Police say teacher hit, starved son
Police say teacher hit, starved son
The adopted 4-year-old boy's mother is a former state social worker and Dallas police officer
March 9, 2001
Sarasota Herald Tribune
Detectives suspect that a Bradenton teacher and former social worker beat her 4-year-old son with a bat and secretly tortured him, leaving his body rail thin and broken.
Wanda Bennett, a special education teacher at Harllee Middle School, beat the adopted boy regularly with shoes to punish him and tied him up with old socks to keep him from eating, according to a detailed, three-page Bradenton police report.
Police went to the school Thursday and arrested Bennett on charges of aggravated child abuse and child neglect.
The 40-year-old single mother of four adopted boys worked for the Department of Children and Families in Manatee County and in Tampa in the late 1990s. She was a police officer for the Dallas Police Department from 1987 to 1995.
The child abuse investigation began Feb. 20, after Bennett dropped the boy off at a day-care center with cuts on his face and neck.
The boy was "going in and out of consciousness," and a day-care worker called for an ambulance, which took him to Manatee Memorial Hospital, the arrest report says.
The child was later taken to All Children's Hospital in St. Petersburg. Doctors found six recent bone fractures and marks on the child's back that appear to be from beatings.
They also found cigarette burns on his back.
The boy told doctors that his mother tied him up with socks when she left the house so he couldn't eat her food, the report says.
Doctors examining the boy's partially healed wounds determined that his right shoulder was fractured in late December. A week or two later, bones in both his hands were cracked. Around Jan. 12, 10 days before he was taken to the hospital, his left index finger was fractured.
Neighbors in Bennett's small west Bradenton neighborhood remarked that all her children, ranging in age from 2 to 10, looked skinny. Neighbor Tom Westberry brought the children smoked mullet and other fresh fish he brought back from weekend fishing trips.
"They always looked kind of scrawny, but that is about it," said Westberry, who mowed Bennett's lawn several times. "I never heard anything or saw anything that would make me think something really bad was going on."
Bennett's son, who weighed 35 pounds when he was taken to the hospital, spent days recovering from malnourishment and other problems doctors say were probably the result of abuse.
The skin on the boy's groin and buttocks were covered in a rash, which could have been the result of being forced to wear clothing that he had urinated on, doctors told police.
Day-care employees told investigators that they had suspected abuse for weeks and even questioned Bennett about it.
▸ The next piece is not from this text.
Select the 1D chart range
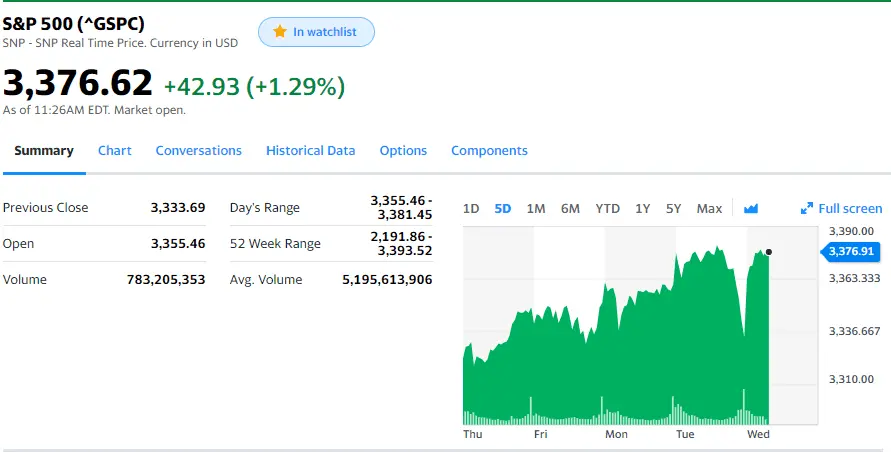click(x=471, y=208)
The boy showed up with new wounds almost every week, but Bennett always had a believable excuse, day-care workers told police.
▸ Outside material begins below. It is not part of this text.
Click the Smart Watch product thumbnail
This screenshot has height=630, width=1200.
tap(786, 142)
Bennett didn't care if her son spent the day in soiled clothes. She encouraged day-care workers not to allow him to change clothes when he wet himself, they said.
The child came to the day-care center several times with swollen hands and feet, the day-care owner told detectives. Bennett also told day-care workers to punish the child for bad behavior by taking away food, the report says.
The boy told a nurse at All Children's Hospital that his "mommy is mean" and said he did not want to go home because "she spanks me and hurts me when I'm upset," the report says.
Westberry and his wife were surprised by the news of their neighbor's arrest when reached Thursday night. Detectives had never come by to question them, but they did notice police cars parked at her home recently.
For a little more than a year, Bennett has lived in a small, blue cinder block home in the 2900 block of Ninth Avenue West.
"They used to play a lot in the back yard," Westberry said. "Now I never hear them. They are really quiet."
Authorities have placed Bennett's children in local shelters. Detectives also are investigating allegations of violence against her other children, and other charges are pending, Bradenton police spokesman Randy Petroskey said.
Detectives have not received complaints that Bennett abused any of her students, Petroskey said.
"It's going to be an emotionally tough case," Petroskey said. "She is a mother and teacher."
The boy was taken from his biological mother because of neglectful parenting. His mother was constantly homeless and had a problem with anger management, officials said.
Bennett became the boy's legal guardian in August 1999. The boy's biological brother was placed with her a year later.
Several of her children have scars from what a doctor said might be child abuse, but it is unclear how old the scars are or if they were inflicted before she had custody of the children.